Here, they propose that we give up objectivity, because as human beings we cannot distance ourselves from events that we are inevitably a part of. When a reality is narrated, we are involved in the story we are narrating.
Therefore, it is recognized that the journalist’s work became one of the most important instruments for the establishment to maintain—and reproduce—its domination. News from above that only explains the point of view of those from above makes us think that it is time to start pointing the cameras and microphones below. In the coming days we will become experts in doing precisely that. Freedom of press isn’t only for graduates of university journalism schools.

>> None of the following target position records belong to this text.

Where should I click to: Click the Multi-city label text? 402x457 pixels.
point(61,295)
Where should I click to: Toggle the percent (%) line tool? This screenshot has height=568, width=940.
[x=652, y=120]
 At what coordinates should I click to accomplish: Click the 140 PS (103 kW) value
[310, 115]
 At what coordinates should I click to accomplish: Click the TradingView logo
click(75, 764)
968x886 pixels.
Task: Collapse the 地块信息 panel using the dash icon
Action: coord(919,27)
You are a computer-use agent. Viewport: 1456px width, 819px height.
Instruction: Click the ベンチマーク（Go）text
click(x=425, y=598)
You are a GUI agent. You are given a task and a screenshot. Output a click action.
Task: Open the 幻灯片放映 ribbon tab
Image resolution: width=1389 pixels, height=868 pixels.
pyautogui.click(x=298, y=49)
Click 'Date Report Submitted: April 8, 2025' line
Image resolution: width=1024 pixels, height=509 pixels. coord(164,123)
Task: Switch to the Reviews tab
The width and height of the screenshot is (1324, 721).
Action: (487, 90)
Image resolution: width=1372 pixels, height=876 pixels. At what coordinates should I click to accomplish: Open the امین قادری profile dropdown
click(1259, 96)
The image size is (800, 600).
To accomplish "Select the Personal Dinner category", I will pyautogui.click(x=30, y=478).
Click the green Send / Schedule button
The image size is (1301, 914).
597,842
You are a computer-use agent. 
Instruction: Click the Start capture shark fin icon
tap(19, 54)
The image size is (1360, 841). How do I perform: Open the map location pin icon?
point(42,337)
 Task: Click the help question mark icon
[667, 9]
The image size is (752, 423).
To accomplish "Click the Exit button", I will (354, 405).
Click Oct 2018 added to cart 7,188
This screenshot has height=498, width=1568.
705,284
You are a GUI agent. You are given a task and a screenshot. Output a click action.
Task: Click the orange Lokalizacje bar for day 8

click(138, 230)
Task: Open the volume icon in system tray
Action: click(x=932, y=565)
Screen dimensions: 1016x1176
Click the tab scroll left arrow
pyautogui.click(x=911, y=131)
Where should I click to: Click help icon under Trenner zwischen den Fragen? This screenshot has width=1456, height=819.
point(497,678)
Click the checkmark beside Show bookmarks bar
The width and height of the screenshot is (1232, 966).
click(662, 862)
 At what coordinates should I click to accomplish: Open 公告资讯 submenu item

Professor Lourdes Zuazo works with students Maylin Alonso of Havana and New Yorker Marine Lormant recording the opening session of the 2010 School. – D.R. 2010 Noah Friedman-Rudovsky |
There is a crisis. People are becoming aware of an evident truth: corporate media has not been honest with its readers (and there are more than enough reasons to think that they’re not even being honest with themselves). Al Giordano and his colleagues are committed to Authentic Journalism, a journalism that behaves as a community organization. In contrast to activism, which most of the time speaks to whomever wants to listen, Authentic Journalism has to speak to ordinary people—those who don’t speak like us, who don’t think like us, but who also need the truth. This is not an alternative. The School assumes its AUTHENTIC duty to communicate, to make the responsible decision to get a message out.
We don’t have to agree on everything—hopefully we don’t—but let’s work together to construct a path towards that which hurts us so much. I was in the fourth row listening. It shouldn’t be forgotten that there are so many versions of that which was said here, versions from other people who attended the event. We believe in that. Like Al Giordano, I decided to call myself a journalist—I don’t know, maybe just this once—and write my version of the story.